Ladies, gents, and the otherwise affiliated ... I give you ... the cover of
The Inexplicables! Click to view larger, natch.
This time around the art comes courtesy of Cliff Nielsen, not Jon Foster (as with all the previous covers). I admit, I was a little worried about the shift - for the sake of consistency, if nothing else. But honestly I think it looks
great.
Well played, Irene Gallo (of the Tor art department) and Mr. Nielsen! Fine work all around, and I can't wait to see this one hit the shelves this fall.
* * *
It's true, this is my first book without a female lead - though Princess Angeline and Mercy Lynch play fairly prominent roles; and it's true also that I have been promising people at least one zombie sasquatch. With this in mind, here's a bit of general blurbage on the book's contents:
Rector "Wreck'em" Sherman was orphaned as a toddler in the Blight of 1863, but that was years ago. Wreck has grown up, and on his eighteenth birthday, he'll be cast out out of the orphanage.

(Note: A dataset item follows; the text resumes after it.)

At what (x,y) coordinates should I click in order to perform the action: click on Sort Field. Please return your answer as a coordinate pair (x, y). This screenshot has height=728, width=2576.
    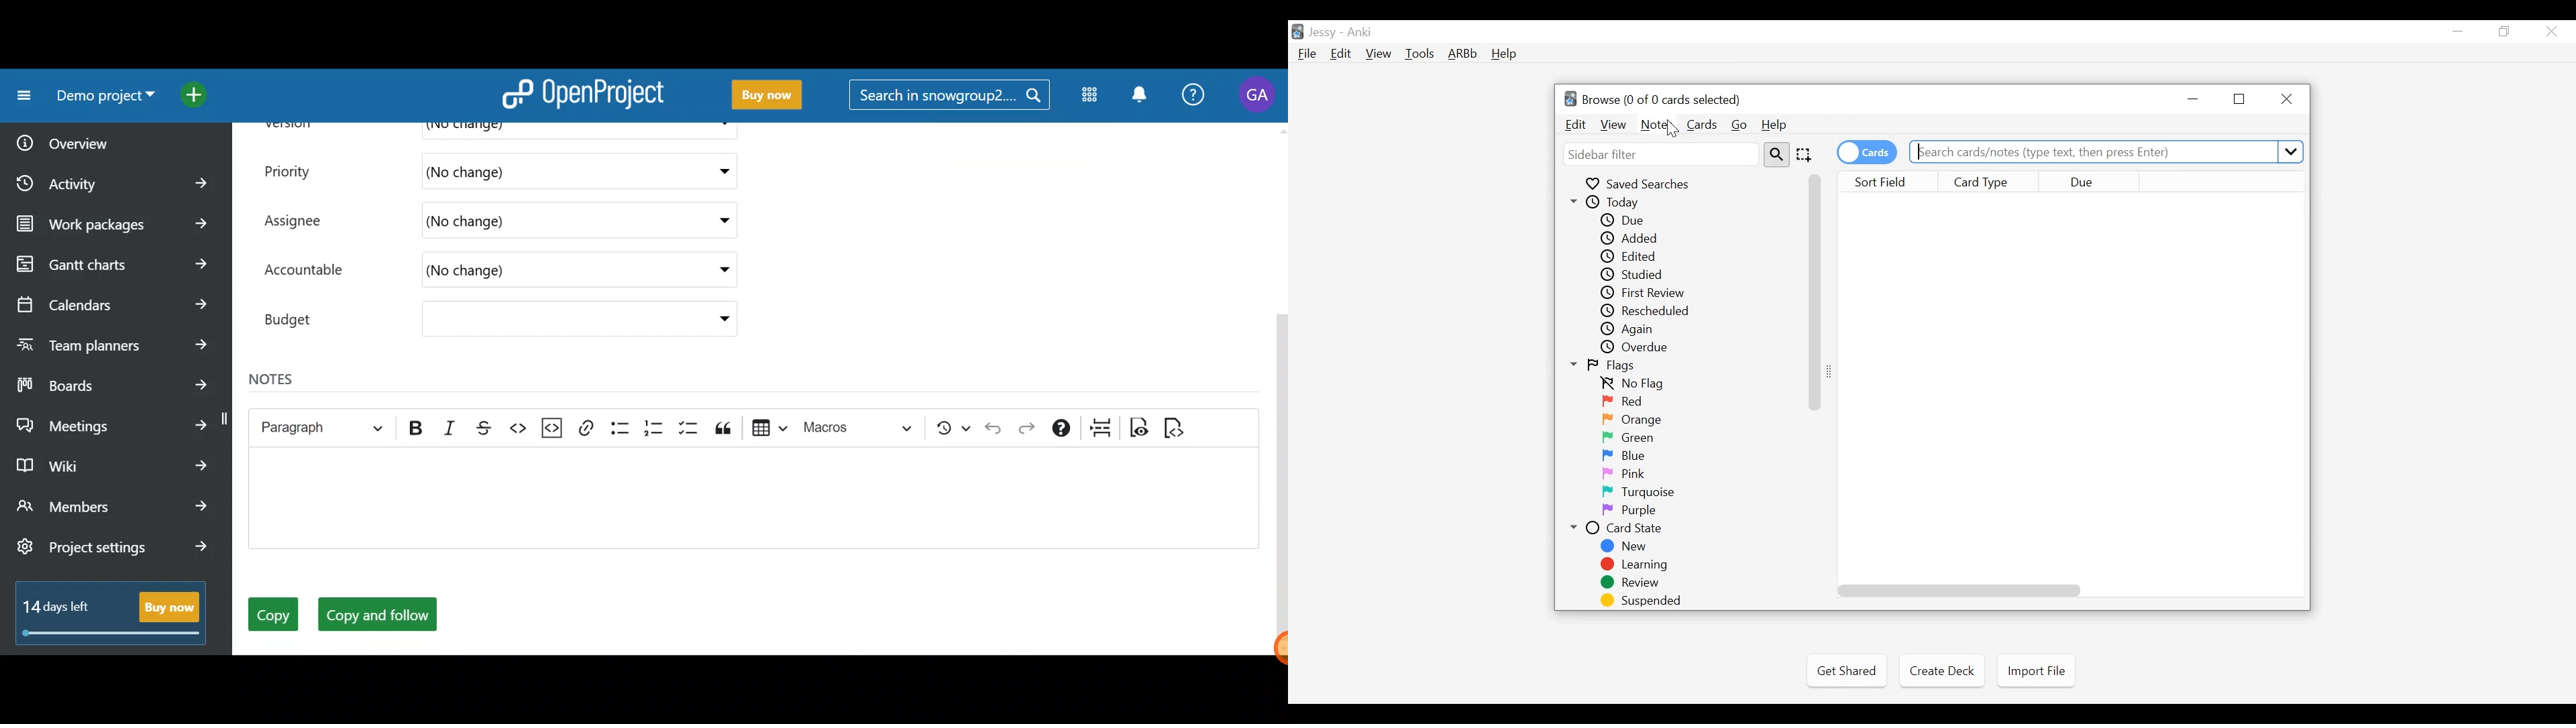
    Looking at the image, I should click on (1887, 180).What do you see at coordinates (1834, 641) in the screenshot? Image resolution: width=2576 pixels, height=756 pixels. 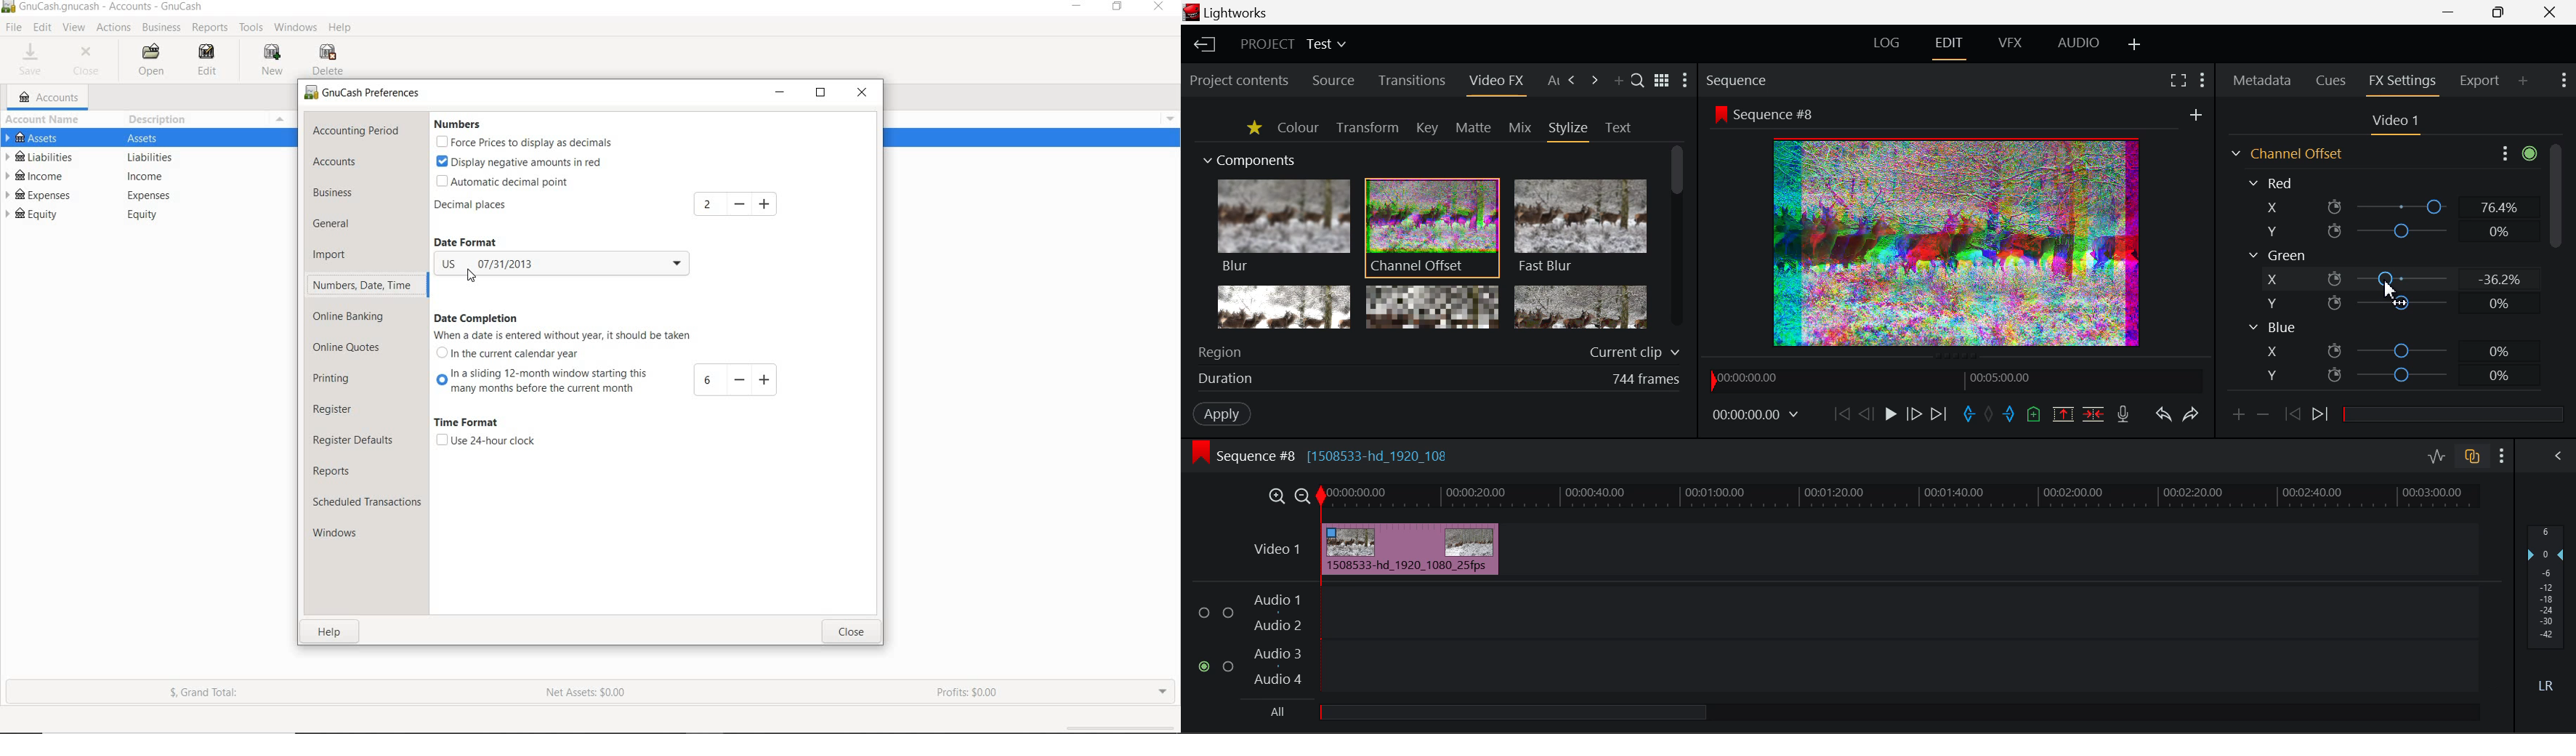 I see `Audio Input Field` at bounding box center [1834, 641].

Wreck's problems don't stop there. He's been breaking the cardinal rule of any good drug dealer and dipping into his own supply--and he's also pretty sure he's being haunted by the ghost of a kid he used to know. Zeke Wilkes almost certainly died six months ago inside the walled city of Seattle. And it was Wreck who sent him in there.
Maybe it's only a guilty conscience, but Wreck can't take it anymore. He sneaks inside the city.
The walled-off wasteland is every bit as bad as he'd heard, chock-full of the hungry undead and utterly choked by the poisonous, inescapable yellow gas. And then there are the monsters. Rector's confident that whatever attacked him was not at all human--and not a rotter, either. Arms far too long. Posture all strange. Eyes all wild and faintly glowing gold, and God help them all, it wasn't alone.
When the locals discuss the creatures, they do so in whispers. And they call them "The Inexplicables."